In part, Shire is not able to leverage the political capital in the UK to bring this defence. It chose to abandon the UK and set up in Ireland while being incorporated and registered for tax in Jersey. It also has disseminated its workforce over multiple hubs, transitioning many jobs to the US or Switzerland in recent years. Whereas AstraZeneca in the UK still has a research and development jobs base, which means scientific skills, something the UK government is very much using as part of their growth and prosperity plan. One year ahead of the general election, they were never going to watch the possible deconstruction of an important scientific industrial flag-bearer like AstraZeneca. It is here the paths of AstraZeneca and Shire diverge most significantly.
It’s difficult to determine the true impact on the UK life sciences sector that these acquisitions might have. In one sense it shows the UK is capable of building successful and highly investable companies. On the other, it perhaps shows their limitations, usually being acquired not acquisitive – as Shire has been on its route to a $50bn+ valuation.
Shire’s loss as an independent company will invariably have direct ramifications for the UK and other biotech companies situated here. The scientific skill base in the UK is very deep, something which attracts many companies to form here, particularly around biotech clusters in Oxford or Cambridge. However, the business of biotech talent is one that needs to operate across international borders. The success of the UK sector depends upon the ability of UK companies to attract international talent and the prospect of continued acquisitions threatens to disrupt talent supply from overseas because of that very uncertainty.
Although AstraZeneca mounted a credible defence of independence, it has a certain challenge to execute on its broader plan of transitioning the company to the new site it has selected in Cambridge, UK. This will unquestionably demand new people, with leading skills and experience from high demand segments of the industry. Having been the subject of such public acquisition interest will only fuel greater uncertainty about AstraZeneca’s future and invariably make it harder to attract world-class talent from across Europe or the rest of the world.
Mergers and acquisitions, real or speculative, create significant emotional gyrations inside of the acquired and often the acquirer.
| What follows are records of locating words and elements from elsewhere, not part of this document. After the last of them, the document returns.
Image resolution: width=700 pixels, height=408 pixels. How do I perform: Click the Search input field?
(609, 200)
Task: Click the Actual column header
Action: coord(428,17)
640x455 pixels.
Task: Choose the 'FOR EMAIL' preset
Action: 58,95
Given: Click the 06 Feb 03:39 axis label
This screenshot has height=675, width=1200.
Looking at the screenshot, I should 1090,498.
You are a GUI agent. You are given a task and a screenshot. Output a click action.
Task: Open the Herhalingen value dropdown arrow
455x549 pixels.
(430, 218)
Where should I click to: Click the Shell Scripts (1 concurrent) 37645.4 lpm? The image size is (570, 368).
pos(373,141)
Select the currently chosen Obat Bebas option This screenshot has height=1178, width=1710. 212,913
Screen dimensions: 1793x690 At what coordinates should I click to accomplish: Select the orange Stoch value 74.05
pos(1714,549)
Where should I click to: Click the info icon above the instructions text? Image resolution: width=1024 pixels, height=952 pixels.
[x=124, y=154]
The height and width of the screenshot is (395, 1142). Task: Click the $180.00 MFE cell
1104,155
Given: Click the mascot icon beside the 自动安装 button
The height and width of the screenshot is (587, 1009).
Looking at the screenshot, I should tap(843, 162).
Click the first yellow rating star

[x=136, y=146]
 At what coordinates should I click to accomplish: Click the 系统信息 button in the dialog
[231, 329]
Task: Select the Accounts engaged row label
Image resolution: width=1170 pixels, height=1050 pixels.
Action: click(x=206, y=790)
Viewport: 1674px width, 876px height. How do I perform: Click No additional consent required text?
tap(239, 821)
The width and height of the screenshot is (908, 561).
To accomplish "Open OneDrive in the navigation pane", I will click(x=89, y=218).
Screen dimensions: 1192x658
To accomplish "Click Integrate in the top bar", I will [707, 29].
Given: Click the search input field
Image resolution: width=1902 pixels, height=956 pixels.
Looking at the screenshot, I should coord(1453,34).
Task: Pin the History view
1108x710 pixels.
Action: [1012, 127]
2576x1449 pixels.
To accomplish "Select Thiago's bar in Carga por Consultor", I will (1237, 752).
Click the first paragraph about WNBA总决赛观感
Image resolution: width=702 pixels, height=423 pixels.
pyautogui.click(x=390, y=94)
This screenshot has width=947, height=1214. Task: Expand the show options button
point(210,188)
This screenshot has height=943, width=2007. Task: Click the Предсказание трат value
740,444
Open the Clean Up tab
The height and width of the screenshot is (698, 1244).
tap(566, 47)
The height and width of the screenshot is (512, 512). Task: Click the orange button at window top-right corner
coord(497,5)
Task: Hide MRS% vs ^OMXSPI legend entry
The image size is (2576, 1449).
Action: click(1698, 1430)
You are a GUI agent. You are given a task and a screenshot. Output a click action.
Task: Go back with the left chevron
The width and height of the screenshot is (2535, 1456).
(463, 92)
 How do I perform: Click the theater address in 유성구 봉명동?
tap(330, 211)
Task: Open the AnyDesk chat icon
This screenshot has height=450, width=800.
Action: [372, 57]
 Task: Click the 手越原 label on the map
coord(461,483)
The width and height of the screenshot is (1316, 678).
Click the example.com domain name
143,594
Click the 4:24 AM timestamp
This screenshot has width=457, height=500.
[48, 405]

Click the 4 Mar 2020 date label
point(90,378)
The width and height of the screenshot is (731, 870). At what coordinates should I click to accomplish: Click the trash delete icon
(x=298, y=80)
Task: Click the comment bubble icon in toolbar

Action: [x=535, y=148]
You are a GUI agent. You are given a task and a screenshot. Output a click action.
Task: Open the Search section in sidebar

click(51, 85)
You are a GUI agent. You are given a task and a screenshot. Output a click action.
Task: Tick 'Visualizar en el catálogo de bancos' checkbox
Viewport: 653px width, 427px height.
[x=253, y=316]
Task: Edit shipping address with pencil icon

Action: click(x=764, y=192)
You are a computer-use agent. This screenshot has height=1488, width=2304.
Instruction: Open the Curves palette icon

At the point of acquisition announcement, employees become highly active in looking externally for other opportunities. Depending on the competence of the management and their ability to communicate quickly, clearly and transparently, this anxiety driven interest can dissipate as individuals begin to gain confidence about a potential future. However, as decisions get taken about integration and new structures, activity typically peaks once again, particularly where individually unfavourable.
Good leadership on the part of the acquired and acquirer can be fundamentally important in locking down the important talent. Mismanaged, and the talent flows freely towards the open market. In the context of deals like the AstraZeneca/Pfizer and Shire/AbbVie, the underlying message which emanates from a deal initiated for the purpose of tax savings, perhaps doesn’t communicate to the acquired workforce that they’re a large part of the value in the deal. AbbVie’s handling of Shire, if it completes, will perhaps give us more evidence of this impact.
There are many arguments about the merits of M&A in pharma and biotech but clearly companies can find value in deal making, like AbbVie did with Humira, and as Gilead is finding with PharmaAsset. It can also lead to a stronger future for both companies. Yet, this rather targeted focus on the UK and Ireland for ‘compatible’ companies has a more significant impact that needs to be truly examined. Political intervention is seemingly selective on both sides of the Atlantic, but from a UK biotech perspective, some joined up thinking is required otherwise the UK might just lose its shiniest jewels.